**Passage provided:**
A growing number of companies are changing their health insurance plans to include benefits for transgender employees.
Yet even though professional groups such as the American Medical Association recommend coverage of services for transgender people —who identify with a gender other than the one they were born as—many companies continue to hold back. One of their big worries is cost.
"Companies worry: Does this open the floodgates for people wanting cosmetic surgery?" says Deena Fidas, deputy director for the workplace project at the Human Rights Campaign, an advocacy group. "The answer is no."
Transgender employees may be interested in surgery to reconstruct the genitals, reduce or augment the chest or contour the face, in addition to needing access to hormone therapy, mental health counseling and short-term leave, among other things.
In practice, gender reassignment is a long process that often spans years. The first step in treatment would generally be to see a mental health counselor to receive a diagnosis of gender identity disorder, Fidas says.
Companies that cover transgender services generally require several other steps be taken as well before surgery is approved, says Helen Darling, president of the , which represents large employers.
Companies may require that someone live for a year in the preferred gender, for example, complete hormonal therapy and have multiple medical professionals affirm that surgery is recommended, she says.
"Employers are trying to make sure they're not trying to use a surgical solution for a much more complicated psychosocial issue," she says.

**Data section:**
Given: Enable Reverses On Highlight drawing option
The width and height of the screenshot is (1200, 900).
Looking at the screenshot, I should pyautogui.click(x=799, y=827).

--

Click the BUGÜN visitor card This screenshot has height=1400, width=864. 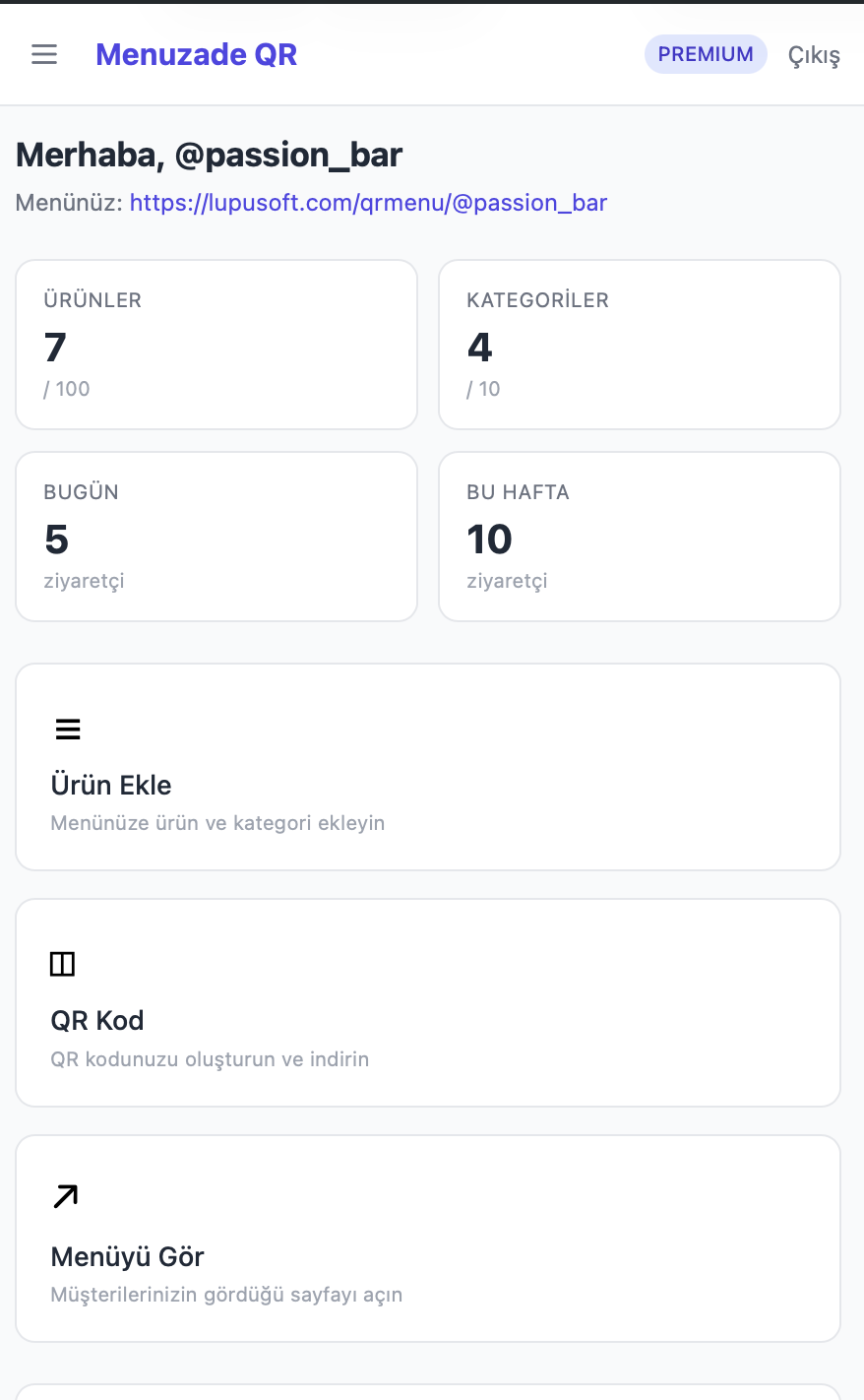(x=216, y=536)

**What you need to do:** Reproduce the entire passage on health insurance benefits for transgender employees, word for word.

**Response for this exercise:**
A growing number of companies are changing their health insurance plans to include benefits for transgender employees.
Yet even though professional groups such as the American Medical Association recommend coverage of services for transgender people —who identify with a gender other than the one they were born as—many companies continue to hold back. One of their big worries is cost.
"Companies worry: Does this open the floodgates for people wanting cosmetic surgery?" says Deena Fidas, deputy director for the workplace project at the Human Rights Campaign, an advocacy group. "The answer is no."
Transgender employees may be interested in surgery to reconstruct the genitals, reduce or augment the chest or contour the face, in addition to needing access to hormone therapy, mental health counseling and short-term leave, among other things.
In practice, gender reassignment is a long process that often spans years. The first step in treatment would generally be to see a mental health counselor to receive a diagnosis of gender identity disorder, Fidas says.
Companies that cover transgender services generally require several other steps be taken as well before surgery is approved, says Helen Darling, president of the , which represents large employers.
Companies may require that someone live for a year in the preferred gender, for example, complete hormonal therapy and have multiple medical professionals affirm that surgery is recommended, she says.
"Employers are trying to make sure they're not trying to use a surgical solution for a much more complicated psychosocial issue," she says.